There is a place in the north of England with crooked lanes paved with old stones. This town knows a brutal and harsh history. Pubs are named after torture devices and methods of execution while a seemingly-benign grass patch hides the remains of a cholera burial ground. It is a location that both delights and astounds with its past of inglorious tales.
It is also a place where many fabulous occurrences take place. Within the space of a few hours in the city this past weekend I ate at a completely vegan Spanish restaurant, had my photo taken with superstar of screen and fashion Chloë Sevigny and witnessed Morrissey perform a stellar concert to a venue packed with adoring fans.
Welcome to York.
I have been to York twice prior to this latest visit and it still manages to astound me. Even though modern stores and conveniences are everywhere, the city exists in some strange kind of timelessness. A huge wall surrounds the old city and my friend Simon (York born and bred) delighted in regaling me with stories of residents of yesteryear displaying the severed heads of criminals on spikes as deterrents to would-be thieves.
The residents no longer perform this grisly display and now it is even possible to dine out within these very walls in completely cruelty-free fashion.
The rustic comfort of El Piano is a true blessing for vegan residents and visitors alike. They serve up tasty and healthy food that is completely free of non-human animal products as well as being nut and gluten-free. Pretty impressive, huh? The entire wine list is vegan however the restaurant does still serve dairy milk, a practice they intend to completely cease by 2012. My meal consisted of tapas and sangria served in traditional earthenware as delightful as the delicious food and drink.
My tapas featured a centre pile of corn chips surrounded by small savoury servings. These included lentil salad, spicy mushrooms, re-fried beans, humus, guacamole and caramelised onion. A few rice crackers were scattered across the top to finish the cute dish off. It wasn’t enough to fill me up completely but was perfectly priced at £7.50 as a snack. It is an ideal dish to share between two people while you wait for a more substantial main to arrive.

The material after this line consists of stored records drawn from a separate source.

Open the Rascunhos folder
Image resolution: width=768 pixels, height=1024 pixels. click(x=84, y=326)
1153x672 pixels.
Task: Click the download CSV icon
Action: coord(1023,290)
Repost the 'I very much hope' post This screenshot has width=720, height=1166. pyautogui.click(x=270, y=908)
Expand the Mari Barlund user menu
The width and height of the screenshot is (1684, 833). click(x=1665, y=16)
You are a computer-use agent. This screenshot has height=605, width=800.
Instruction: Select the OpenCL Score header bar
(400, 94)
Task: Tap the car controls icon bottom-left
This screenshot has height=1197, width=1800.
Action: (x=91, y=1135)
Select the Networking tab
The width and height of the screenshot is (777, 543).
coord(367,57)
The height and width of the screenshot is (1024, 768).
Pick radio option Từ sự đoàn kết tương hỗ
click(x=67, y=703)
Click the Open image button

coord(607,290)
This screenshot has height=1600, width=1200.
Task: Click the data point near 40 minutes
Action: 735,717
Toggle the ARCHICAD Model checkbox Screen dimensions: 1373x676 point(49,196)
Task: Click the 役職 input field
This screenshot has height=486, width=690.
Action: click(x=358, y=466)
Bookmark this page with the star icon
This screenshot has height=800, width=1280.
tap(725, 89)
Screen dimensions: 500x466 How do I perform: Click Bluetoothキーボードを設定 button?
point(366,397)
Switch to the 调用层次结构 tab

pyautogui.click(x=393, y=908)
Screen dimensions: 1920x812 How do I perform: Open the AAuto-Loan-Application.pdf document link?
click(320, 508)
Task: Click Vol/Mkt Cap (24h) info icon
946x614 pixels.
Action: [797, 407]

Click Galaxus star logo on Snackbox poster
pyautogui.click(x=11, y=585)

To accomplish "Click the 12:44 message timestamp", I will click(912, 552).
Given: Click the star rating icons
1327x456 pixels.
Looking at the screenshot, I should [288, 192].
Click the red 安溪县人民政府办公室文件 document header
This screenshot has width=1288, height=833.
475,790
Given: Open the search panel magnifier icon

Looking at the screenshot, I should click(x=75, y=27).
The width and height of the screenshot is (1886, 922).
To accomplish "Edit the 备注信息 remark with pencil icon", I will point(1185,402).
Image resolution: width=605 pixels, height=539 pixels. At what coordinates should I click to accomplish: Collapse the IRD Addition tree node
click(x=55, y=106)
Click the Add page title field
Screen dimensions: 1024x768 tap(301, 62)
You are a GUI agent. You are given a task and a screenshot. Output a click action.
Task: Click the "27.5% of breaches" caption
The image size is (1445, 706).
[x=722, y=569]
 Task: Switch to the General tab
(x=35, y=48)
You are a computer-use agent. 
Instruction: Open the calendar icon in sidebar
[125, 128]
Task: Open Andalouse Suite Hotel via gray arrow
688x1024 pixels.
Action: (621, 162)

On the sweet side of consumption I went after a huge jug of sangria and a slice of warm sticky date pudding. The sangria was served in a heavy jug accompanied by a glass rimmed with brown sugar and a slice of lemon.
The sticky date pudding was served in a hot dish swimming in a fabulous caramel sauce. I don’t ever remember being a huge fan of this type of dessert, but El Piano has changed my mind.
El Piano also has a second location in Granada with a third opening shortly in Malaga. They sell their own range of cookbooks and an instore mini shop offers cookware, decorations and food supplies. It is a one of a kind eating experience.
York presented me with further adventures outside the mainstream with an opportunity to say hello to an acting hero of mine moments before watching one of my all time heroes light up the stage in incredible style.
Chloë Sevigny is an actor of formidable talent who I have admired for many years. Her fearlessness and intelligence make her undeniable. Her portrayal as a conniving yet vulnerable sister wife in Big Love was a masterclass in character development and believability. Imagine my complete shock when I walked by Chloë as I was sinking a few vegan beers in the lobby of the York Barbican. I was beside myself. I unashamedly approached the actor for a photograph, which she graciously agreed to. Maybe she said yes because we were both waiting to watch Morrissey. Maybe it was because she is a super cool human with no pretense. I like to think it is a bit of both.
I have never posted a photo of myself on this blog, but I do feel this is an occasion for breaking rules. Revel in the glory of one very happy FGV being in the presence of one of the best actors of our time.
A Morrissey concert will never be complete again without a Chloë Sevigny sighting, just as I suspect it won’t without a Peta stall. The animal rights organisation were on hand to promote compassionate living to the throngs of people filing into the venue.
Peta has certainly become the mainstream face of fighting for improved outcomes for non-human animals. I sometimes feel compromised (and excluded) by their use of ‘beautiful’ people to get their message across but they are extremely good at getting the word onto the street.
I suppose when animals are no longer killed for food and sport we can go after Peta for sexism, right?
Vegan food, Chloë Sevigny sightings and ethical Peta conundrums were all leading up to one event… Morrissey.
Morrissey hit the Barbican stage and performed a stunning array of songs from across his entire back catalogue. His voice was close to the best I have heard and the crowd ate up every morsel. A showstopping performance of the classic track Meat is Murder brought the crowd to a standstill. Even smart-mouthed carnivores were left speechless as horrific images of animals being tortured in the name of food production were projected upon the backdrop as the band hammered out the song in blazing style.
Well done, York. Our few hours together were impressive and you certainly have got a lot to live up to when I make my way back to you in the future when all’s well.